[What is required]:
Answer these from the walk text below:
1. In which estuary is the tide shown rising?
2. Where does the walk start?
3. Which bus serves the start?

[Source extract]:
--

Nearer at hand a grey streak of softly glimmering sea showed the tide rising in the Severn Estuary past Brean Down’s promontory, the slight disc of Flat Holm and the hump of her sister island Steep Holm, their lower edges lost in mist so that they looked like floating islands in some fabulous sea.

Directions

Start
Skirrid Mountain Inn, Llanvihangel Crucorney, Abergavenny NP7 8DH (OS ref SO 326206)

Getting there
Bus: X3 (Hereford-Abergavenny). Road: Llanvihangel Crucorney is on the A465 (Abergavenny-Hereford)

--

[Data lines]:
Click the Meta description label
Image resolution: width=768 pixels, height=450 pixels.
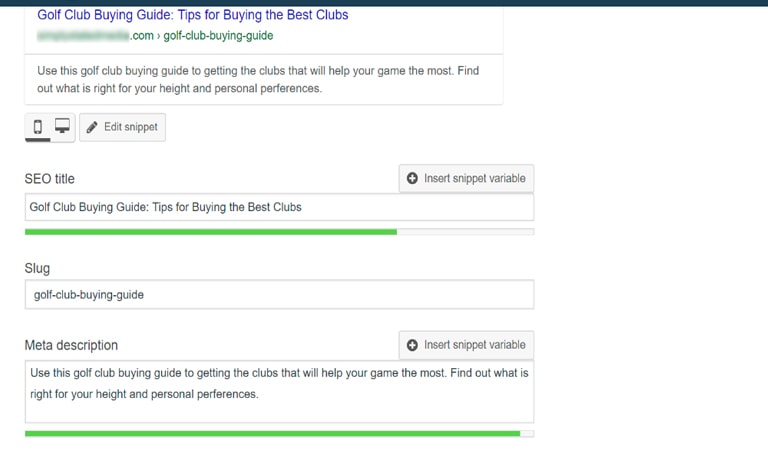click(71, 345)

--

[Result of the exercise]:
1. The Severn Estuary
2. Skirrid Mountain Inn, Llanvihangel Crucorney, Abergavenny NP7 8DH
3. The X3 (Hereford-Abergavenny)